▸ **WORK ITEM**
From the line that has "Click the move objects truck icon" down to the last line of the data below, set down every line exactly, but none of the pictures.

Stored data entries:
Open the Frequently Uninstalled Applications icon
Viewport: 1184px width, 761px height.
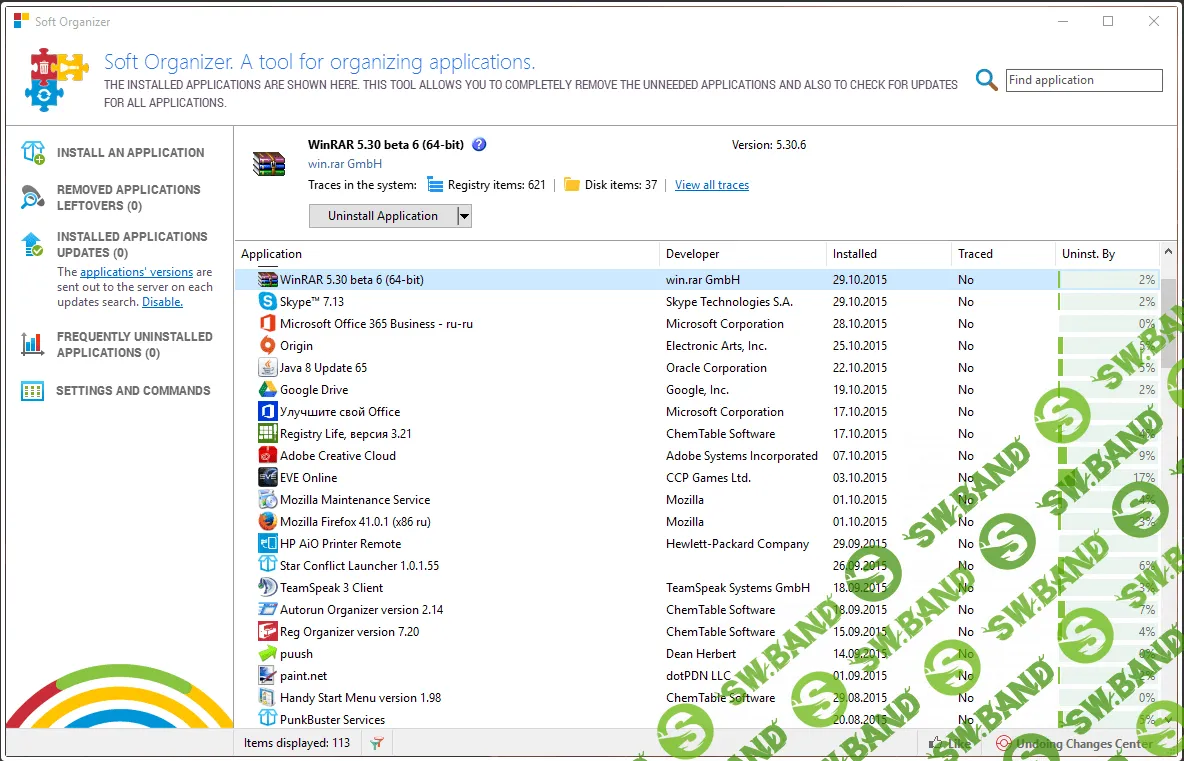click(x=33, y=345)

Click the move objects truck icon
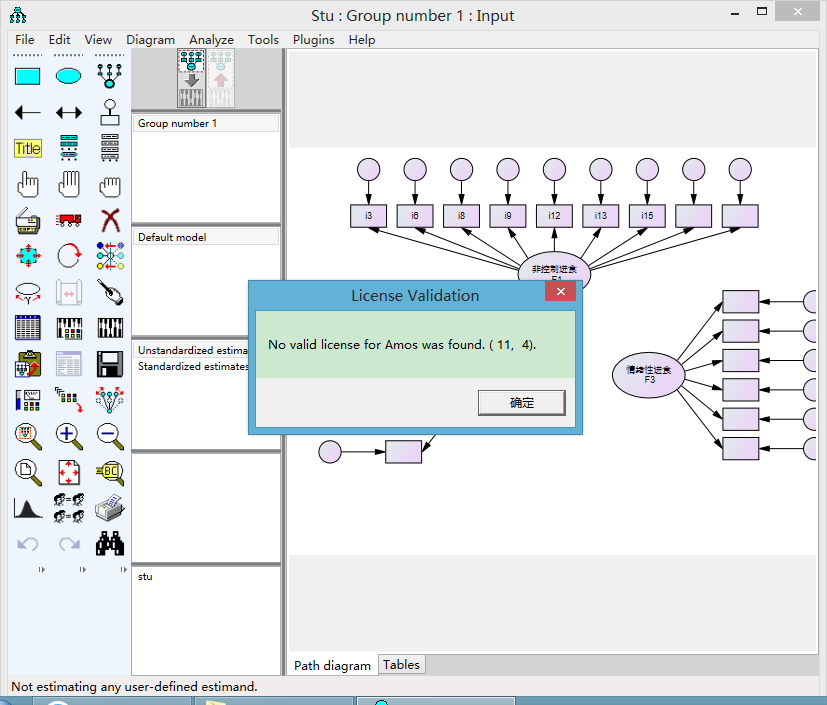[68, 220]
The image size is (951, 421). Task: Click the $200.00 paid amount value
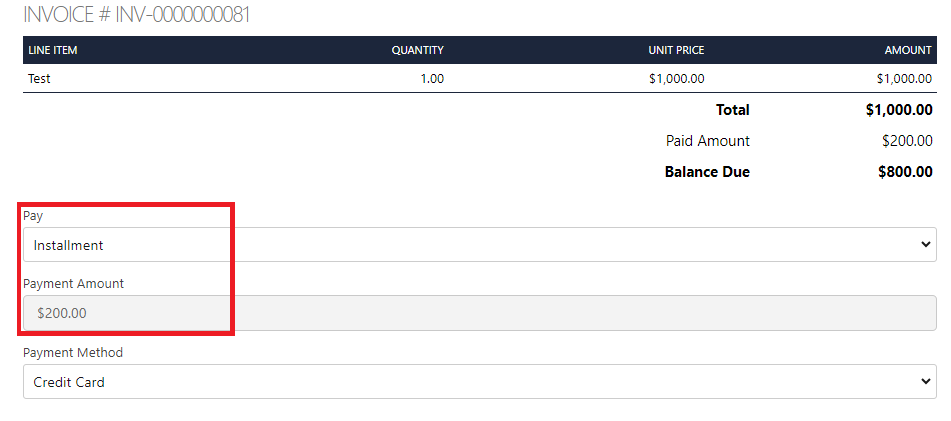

▸ **RESULT OF THE TASK**
Click the move objects truck icon
[68, 220]
The image size is (951, 421). Task: Click the $200.00 paid amount value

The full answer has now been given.